There’s more. Fishermen around here tend to see clearer when underwater than on land while for their part, the native hunters in Botswana can easily find water in ‘pans’ – rain-filled depressions in the sand. They do this through techniques they’ve perfected over years from surviving in the desert during the dry seasons after the water-holes of the Kalahari sand-face turns to dust. For their part, the Hadza hunter-gatherers (whose primary meal till this day remains raw honey) enjoy a mutually helpful relationship with the honey guide bird, which leads them to wild bees’ hives.
Listen To The Animals
The bird calls to the hunters, who whistle back to it. It flits from tree to tree, stopping to wait for hunters to catch up, until it eventually leads them to a hive, often high in the boughs of a baobab tree. The hunters then climb the tree and with burning grass, smoke the bees out from the hive. The bird is rewarded with the honeycomb leftovers; because responsibility and reciprocity are vital requirements for survival in the woods. I heard an old Hadza saying once, “no matter how far lost you are, the honey guide will find you and lead you safely home”.
Spiritual Powers
In my native community, it is believed that Ala–the sacred feminine and Earth goddess–gifts select hunting bloodlines the spiritual powers to shapeshift into various animals while on a hunt. This might seem mind-boggling to you so I’ll take that again. In my community, some hunters have the ability to take the shape of the animals they hunt as a means of fooling the animals as well as keeping members of their hunting bands safe. Wild, but true.

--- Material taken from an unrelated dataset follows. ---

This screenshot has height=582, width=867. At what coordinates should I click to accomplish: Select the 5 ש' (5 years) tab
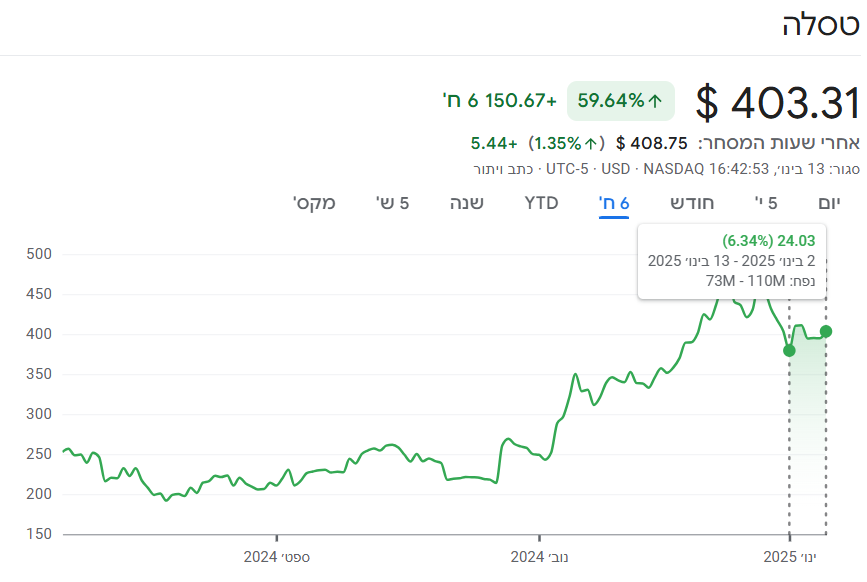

Certain families in my community (to date) still retain this gift and it gets stronger or weaker depending on a generation’s affinity for hunting. Unfortunately (or fortunately as far as my Mom believes) this ability wasn’t bestowed upon my bloodline regardless of how badly we craved it.
All these go to show why native hunters on this continent still know better than most that the delicate balance of man and nature is best maintained through respect for its limits as well as ours. Armed with the barest supplies and a handful of tricks, these traditional hunters continue to defend their lives and protect their lands, to ensure that their extraordinary skills and knowledge, still so relevant today, are not lost to the world.